TASKS TO CARRY OUT
1. In the mailing-list post on indicating misprints, which two bracketed forms does William Hale say could be lived with if necessary?
2. Please continue the mailing-list post on indicating misprints from where it stops.

[DCRM-L] RDA-acceptable: Indicating misprints
William Hale
wah26 at cam.ac.uk
Wed Aug 8 08:43:37 MDT 2012
I quite agree with all these points. I
view RDA treatment of misprints with a great deal of concern for all
these reasons, and think we are risking putting librarianly theory over
practicality both for us and our users. I personally have no
problem with [sic] or [i.e.] as they remain standard scholarly practice
outside the library bubble (in England at any rate), but I'm sure we could live with
[thus] and [that is] if we had to.
William Hale.
Rare Books Department,
Cambridge University Library,
West Road, Cambridge, CB3 9DR.
Telephone: (+44) (0)1223 333122
Email: William.Hale at lib.cam.ac.uk
On 07/08/2012 21:17, Deborah J. Leslie wrote:
> Very quickly, I'll try to give the basic reasons. I think there are summaries elsewhere, but I can't lay my hand on them just now.
>
>
> 1. Misprints happen a great deal more frequently in early printed materials than in later ones. Their greater frequency is enough to make this a rare materials issue.
>
> 2. Although corrections may be put into notes, default displays in many libraries' opacs are not geared toward the users of rare materials; such notes may not even appear on the same screen as the misprint. It is important for users of rare materials to easily identify whether a typo was present on the resource or introduced by the cataloger.

SOURCE EXCERPT
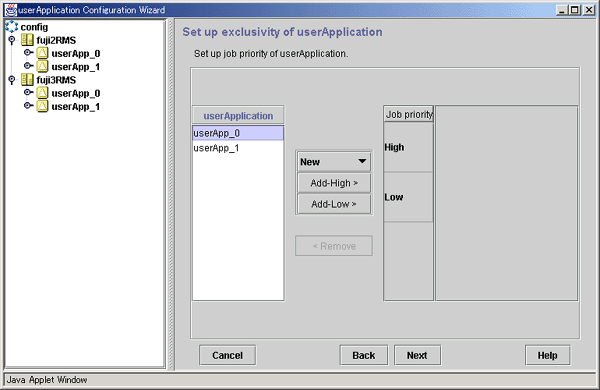Click userApp_0 icon under fuji3RMS
This screenshot has width=600, height=390.
tap(42, 93)
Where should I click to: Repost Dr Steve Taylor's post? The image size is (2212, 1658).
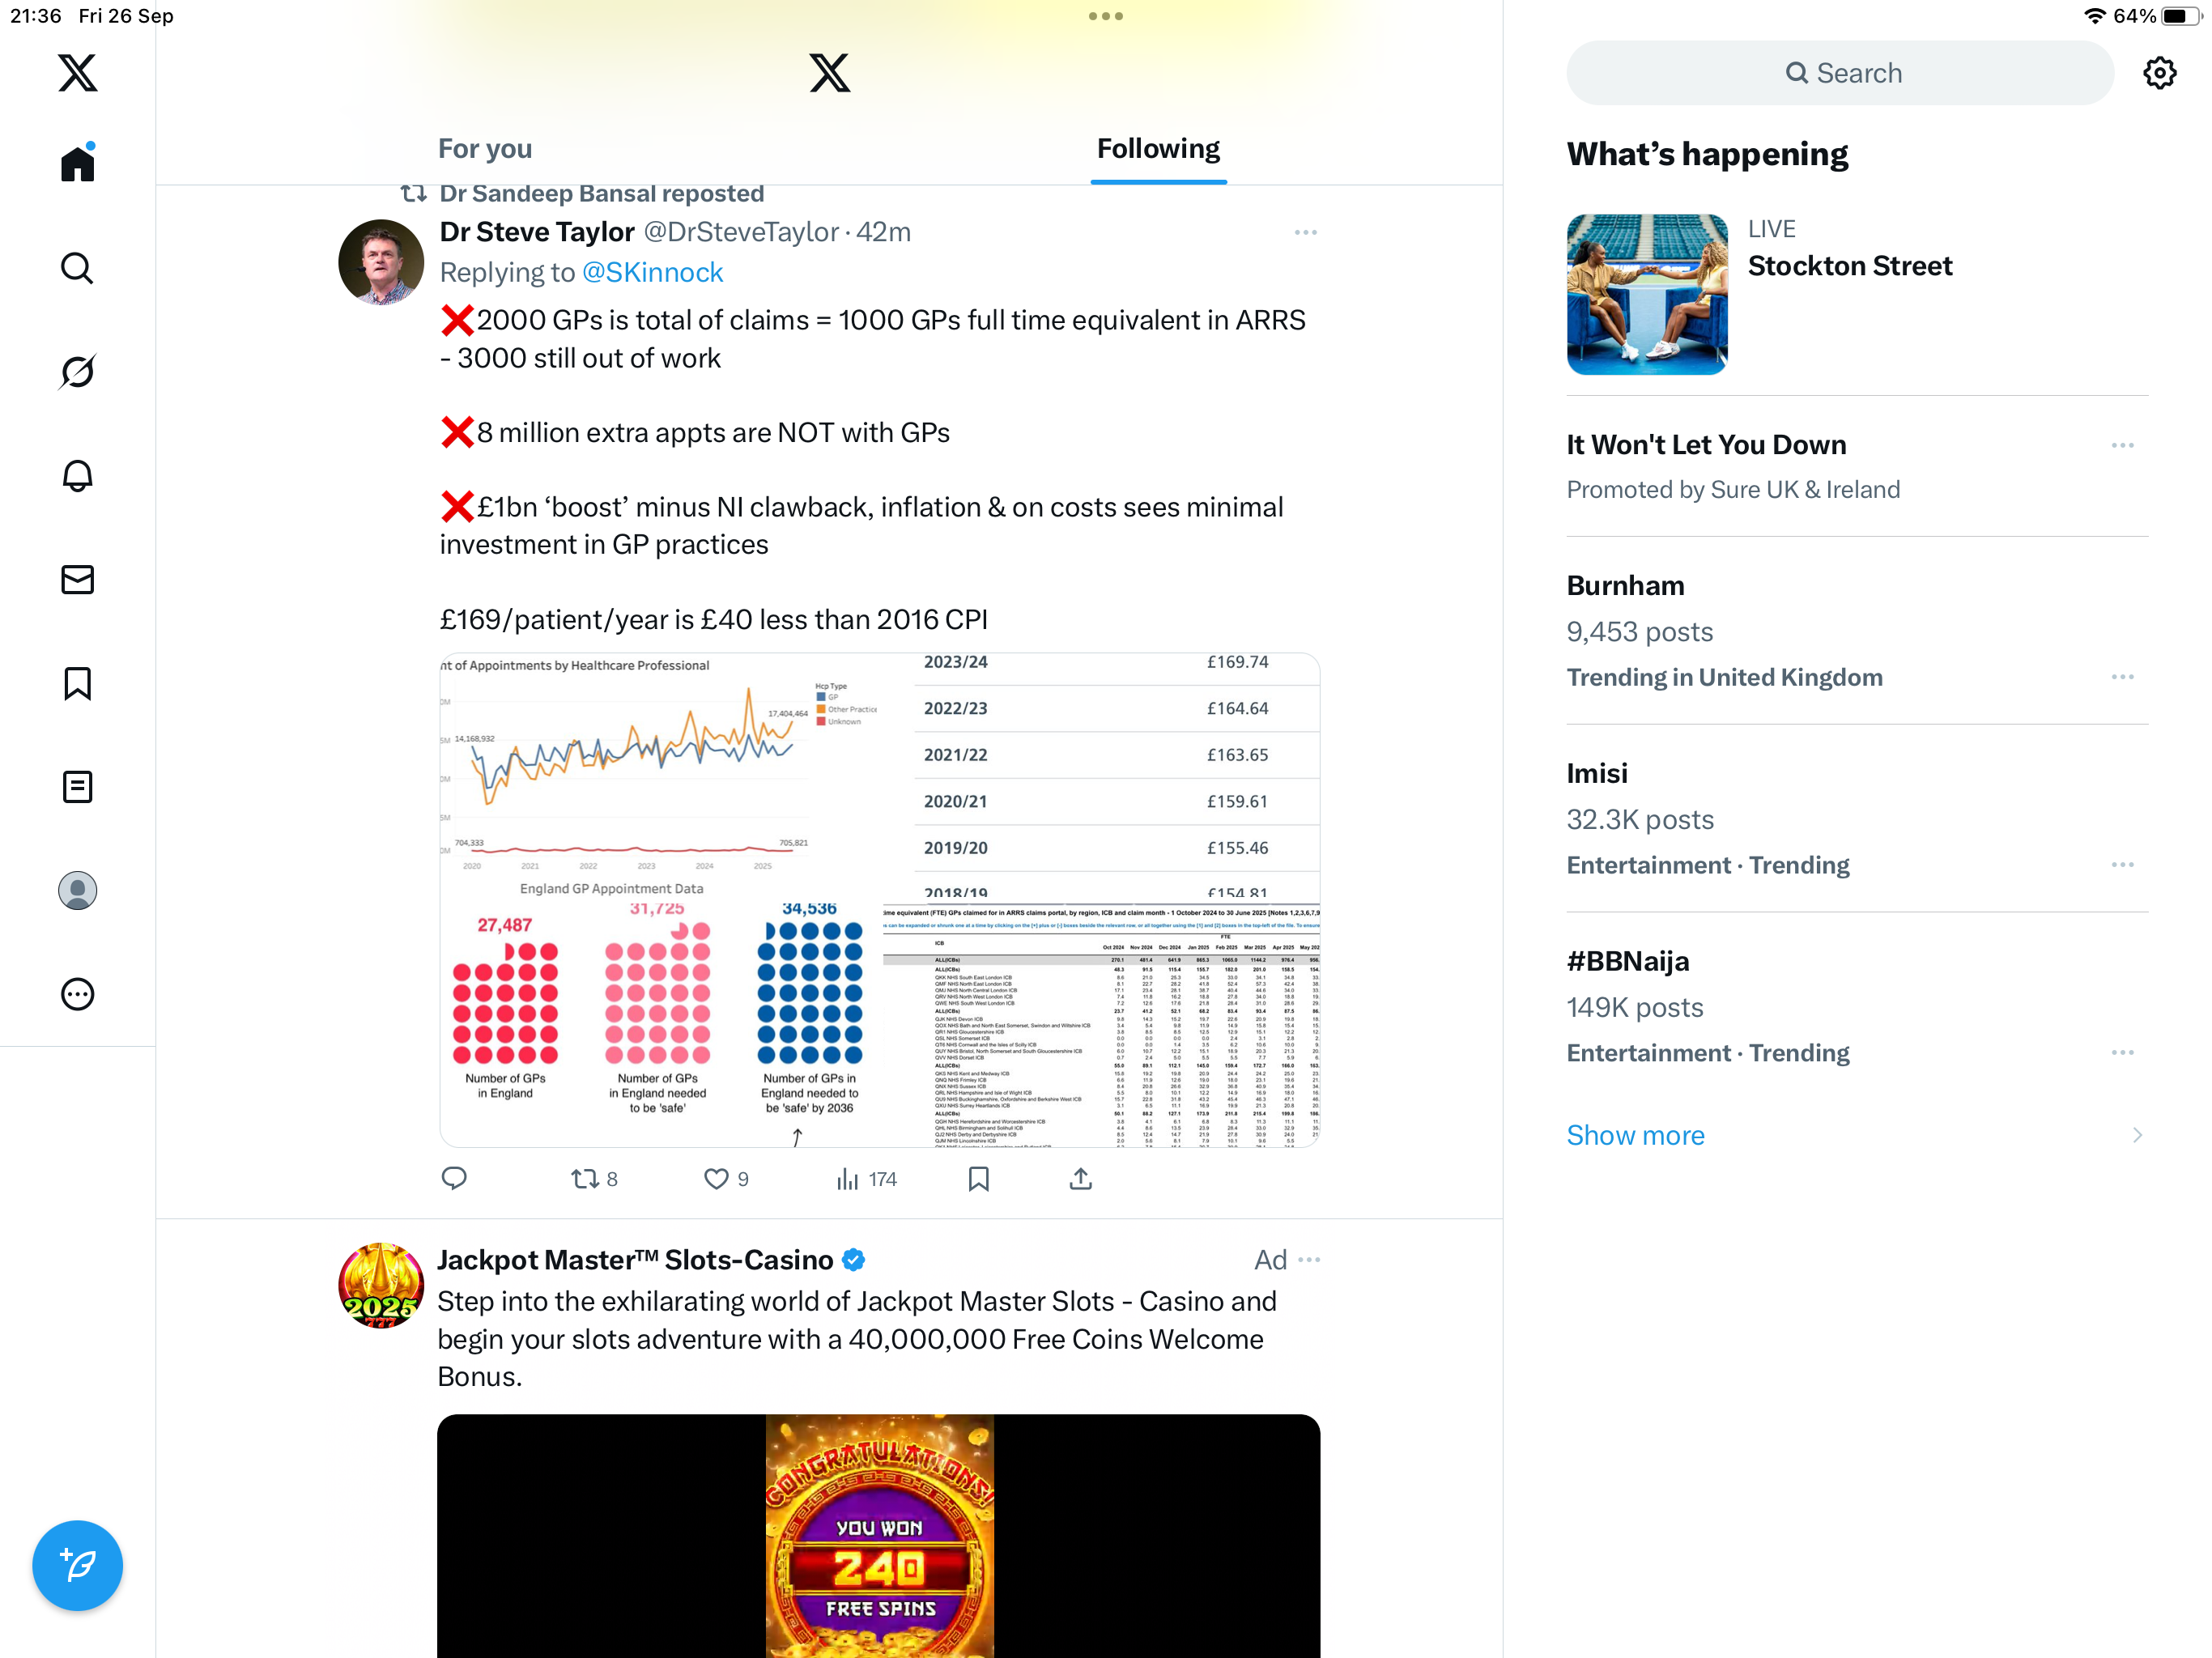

EXPECTED RESPONSES
1. [thus] and [that is]

2.
>
> 3. Although added title access can be made for misprints in the title proper, that doesn't apply to misprints in the imprint.
>
> 4. Misprints in imprints are particularly pernicious, because place and date of publication are frequently used for identification.
>
> 5. Separating corrections from the errors is okay if your context is a bibliographic record tied together in its MARC format, more or less. But elements from our bib records are even now being harvested and used in other contexts, such as to name a print in an image database. A whole page of notes isn't going to help the users of that database.
>
> 6. Finally, given the early and ongoing emphasis about RDA being appropriate for all sorts of constituencies, not just for library bibliographic records, and about the re-use and re-purposing of data, and of the conceptual structure of breaking down things into their elements, I think the JSC made a grave philosophical error to not allow correction of misprints to appear in the element in which the misprint occurs. I hope they reconsider, to at least make it an option. But in the meantime, the users of our catalogs are poorly served by this disconnection.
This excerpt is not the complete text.